The price of crude oil has fallen substantially, roiling markets. Let’s look at what has happened and what we might expect going forward.
Since the coronavirus outbreak began, slack has developed in demand for crude oil. Disruptions and quarantines have caused economic growth in China and elsewhere to slow.
With the huge Chinese economy expanding less, slower growth has rippled out, and areas with significant outbreaks have experienced even greater negative effects. The result has been falling demand for oil and natural gas, and therefore downward pressure on prices. Early in the year, prices were in the $63 per barrel range; they had fallen to less than $42 by March 6.
Then OPEC+ fell apart, at least for the moment. While OPEC (The Organization of the Petroleum Exporting Countries) dates back to 1960, over the past few years, Russia has been added to the talks and various production agreements. Production cuts were proposed in recent OPEC+ discussions to boost prices, but a disagreement between Saudi Arabia and Russia ended with both sides indicating they would instead increase output.
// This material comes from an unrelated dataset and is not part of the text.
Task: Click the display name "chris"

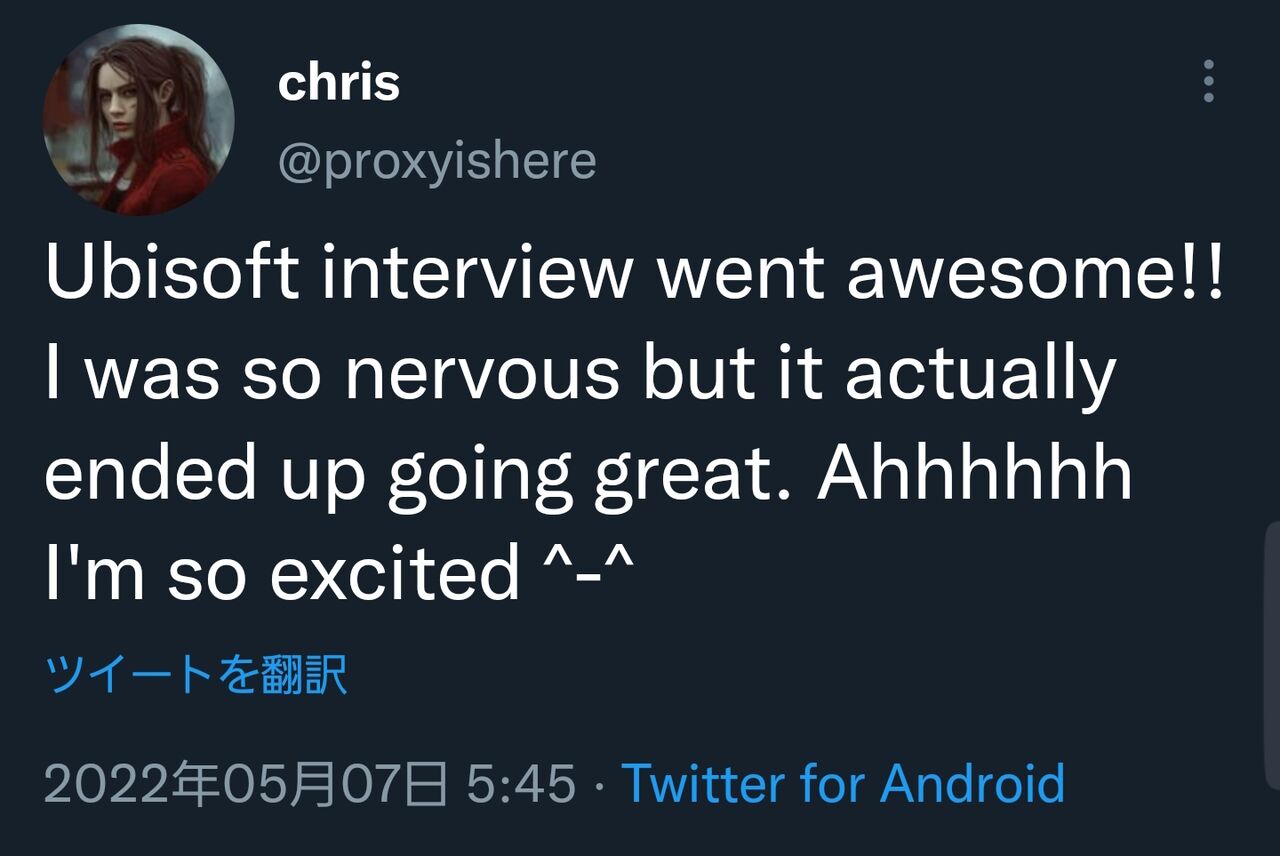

With oil prices already down due to virus-related disruptions, the decision by the Saudi Arabian government to engage in what is essentially a price war with Russia caused a substantial decline (about 25 percent in one day, the largest drop since 1991). As I am writing, there has been some subsequent recovery in response to signals that the Saudis and Russians might resume discussions; if either side dramatically increases crude production, it will create a “supply shock” to the oil market, and the result could be further declines (which the market appears to be pricing in already).
Neither Russia (because of inefficiencies in its production) nor Saudi Arabia (because of the social spending that is tied to oil production) can sustain these prices indefinitely, but it remains to be seen when someone blinks. While both nations would like to put pressure on the U.S. industry as it gains market share, the most likely outcome of low prices would not be shrinking U.S. production over time, but rather consolidation with U.S. companies with capital acquiring those who falter. In the meantime, U.S. production costs will continue to decline, making any such efforts ultimately futile.
Until things settle down, there will be tremendous pressure on the industry as capital dries up and profits shrink. Although production costs have fallen dramatically in Texas in recent years, sustained prices at current levels could lead to notable near-term disruptions in the state economy. It is not practical for Saudi Arabia or Russia to sustain the current situation for long, but the timing of the truce may depend as much on extraneous factors as it will economics.